Trend Micro earlier worked with Microsoft in addressing a vulnerability that was addressed in this release, specifically one found in Internet Explorer (CVE-2011-1252). The said vulnerability involves the way IE handles specific strings when sanitizing URLs, and can allow cross-site scripting, possibly leading to information disclosure.
Microsoft also addressed the “cookiejacking” issue in this month’s release. Such an attack may result to an attacker acquiring cookies from a user’s system and accessing the websites that the user has logged into. Microsoft deems that this threat does not pose a high risk, considering the level of user interaction required to successfully conduct an attack. However, as Trend Micro Researcher Robert McArdle said in Contrary to Reports, Cookiejacking Presents a Major Risk, such an attack heavily uses social engineering tactics, which are often subtle, devious and emotive, making them very successful. Hopefully, this update by Microsoft will provide more protection for users.
To keep systems protected, users are advised to visit the related Microsoft pages and apply the security updates immediately. For enterprise users, we offer specific solutions to deal with vulnerabilities. Both Deep Security and OfficeScan with Intrusion Defense Firewall (IDF) plug-in have existing rules that protect users from the vulnerabilities patched in this month’s release.

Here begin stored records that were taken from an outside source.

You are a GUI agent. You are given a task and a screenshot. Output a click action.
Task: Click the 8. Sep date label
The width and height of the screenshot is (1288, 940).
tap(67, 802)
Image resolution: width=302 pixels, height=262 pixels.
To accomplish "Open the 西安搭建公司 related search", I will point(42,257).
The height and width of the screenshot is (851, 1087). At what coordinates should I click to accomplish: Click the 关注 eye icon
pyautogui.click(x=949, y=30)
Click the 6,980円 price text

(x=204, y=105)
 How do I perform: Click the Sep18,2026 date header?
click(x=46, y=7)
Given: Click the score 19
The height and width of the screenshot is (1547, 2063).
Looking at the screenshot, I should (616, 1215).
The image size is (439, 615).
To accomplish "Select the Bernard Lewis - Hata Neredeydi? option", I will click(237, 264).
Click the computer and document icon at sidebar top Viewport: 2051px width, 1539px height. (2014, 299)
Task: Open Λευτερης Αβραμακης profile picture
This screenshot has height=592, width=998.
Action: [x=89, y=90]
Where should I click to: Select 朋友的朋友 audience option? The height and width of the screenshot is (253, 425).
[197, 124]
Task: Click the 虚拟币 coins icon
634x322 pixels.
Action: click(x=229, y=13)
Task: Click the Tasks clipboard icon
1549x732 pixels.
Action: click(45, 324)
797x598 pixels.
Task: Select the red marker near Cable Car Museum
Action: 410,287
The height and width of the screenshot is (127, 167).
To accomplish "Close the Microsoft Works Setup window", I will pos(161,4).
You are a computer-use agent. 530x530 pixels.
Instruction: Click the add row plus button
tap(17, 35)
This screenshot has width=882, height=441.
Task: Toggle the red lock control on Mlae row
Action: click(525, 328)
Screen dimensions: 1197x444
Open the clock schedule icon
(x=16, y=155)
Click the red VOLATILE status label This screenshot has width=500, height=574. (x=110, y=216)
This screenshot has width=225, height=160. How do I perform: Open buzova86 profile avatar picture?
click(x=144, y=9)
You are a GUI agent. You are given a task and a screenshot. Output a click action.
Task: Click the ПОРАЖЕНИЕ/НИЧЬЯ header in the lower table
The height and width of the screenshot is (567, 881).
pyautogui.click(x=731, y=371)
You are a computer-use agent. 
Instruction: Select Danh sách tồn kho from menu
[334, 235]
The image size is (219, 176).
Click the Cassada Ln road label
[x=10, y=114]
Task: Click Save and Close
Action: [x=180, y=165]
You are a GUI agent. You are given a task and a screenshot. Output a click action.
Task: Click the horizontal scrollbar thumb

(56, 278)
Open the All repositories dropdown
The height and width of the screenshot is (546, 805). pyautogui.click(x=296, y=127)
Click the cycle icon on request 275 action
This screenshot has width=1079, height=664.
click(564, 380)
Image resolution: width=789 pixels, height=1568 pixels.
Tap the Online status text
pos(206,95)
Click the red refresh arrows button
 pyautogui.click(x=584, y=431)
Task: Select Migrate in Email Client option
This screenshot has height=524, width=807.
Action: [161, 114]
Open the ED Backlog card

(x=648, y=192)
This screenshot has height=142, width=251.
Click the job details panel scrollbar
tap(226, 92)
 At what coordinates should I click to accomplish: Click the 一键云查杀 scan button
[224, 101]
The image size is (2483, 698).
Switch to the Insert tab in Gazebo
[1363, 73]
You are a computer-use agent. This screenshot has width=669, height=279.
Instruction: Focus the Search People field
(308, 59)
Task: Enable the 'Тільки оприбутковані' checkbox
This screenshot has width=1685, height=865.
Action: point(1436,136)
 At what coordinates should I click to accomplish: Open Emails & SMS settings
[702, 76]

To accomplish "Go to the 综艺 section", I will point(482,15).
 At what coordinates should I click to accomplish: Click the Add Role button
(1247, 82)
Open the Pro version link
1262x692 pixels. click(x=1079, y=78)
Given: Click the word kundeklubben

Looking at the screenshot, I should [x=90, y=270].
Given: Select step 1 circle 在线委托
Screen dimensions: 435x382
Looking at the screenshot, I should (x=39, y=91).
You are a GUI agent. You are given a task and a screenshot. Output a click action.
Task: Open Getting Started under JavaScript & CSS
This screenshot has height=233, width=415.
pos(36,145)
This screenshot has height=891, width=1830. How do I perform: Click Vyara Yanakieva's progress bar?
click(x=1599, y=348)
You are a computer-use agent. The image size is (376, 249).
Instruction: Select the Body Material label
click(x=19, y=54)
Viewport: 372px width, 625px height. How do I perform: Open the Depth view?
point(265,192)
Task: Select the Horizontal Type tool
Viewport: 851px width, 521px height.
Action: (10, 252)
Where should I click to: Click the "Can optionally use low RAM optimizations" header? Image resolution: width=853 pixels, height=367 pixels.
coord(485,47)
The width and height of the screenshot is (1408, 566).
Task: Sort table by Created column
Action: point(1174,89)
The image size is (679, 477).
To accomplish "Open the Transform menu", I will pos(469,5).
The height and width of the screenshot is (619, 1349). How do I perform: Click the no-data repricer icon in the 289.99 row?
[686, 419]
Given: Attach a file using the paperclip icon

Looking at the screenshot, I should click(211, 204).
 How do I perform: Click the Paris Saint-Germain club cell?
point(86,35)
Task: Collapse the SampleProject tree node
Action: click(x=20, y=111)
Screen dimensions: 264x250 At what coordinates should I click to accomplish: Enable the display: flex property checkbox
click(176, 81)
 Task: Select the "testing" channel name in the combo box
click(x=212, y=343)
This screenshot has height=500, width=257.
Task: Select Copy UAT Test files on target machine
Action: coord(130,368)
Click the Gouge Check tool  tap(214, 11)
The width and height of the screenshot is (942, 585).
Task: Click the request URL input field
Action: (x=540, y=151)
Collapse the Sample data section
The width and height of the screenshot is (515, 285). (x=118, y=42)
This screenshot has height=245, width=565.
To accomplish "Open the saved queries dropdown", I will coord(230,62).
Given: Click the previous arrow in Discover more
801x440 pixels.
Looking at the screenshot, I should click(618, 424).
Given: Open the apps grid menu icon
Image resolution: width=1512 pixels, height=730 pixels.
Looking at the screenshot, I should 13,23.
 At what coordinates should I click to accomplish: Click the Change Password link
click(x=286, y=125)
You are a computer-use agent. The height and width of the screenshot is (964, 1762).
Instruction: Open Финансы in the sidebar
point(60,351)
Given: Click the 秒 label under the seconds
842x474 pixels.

For more information about this month’s security update, you may read The Trend Micro Threat Encyclopedia.
Additionally, Adobe issued their own batch of security updates for this month with 6 security bulletins to address vulnerabilities in their applications, including Adobe Flash Player, Shockwave Player, Reader and Acrobat. Users are also strongly advised to patch their software as soon as possible.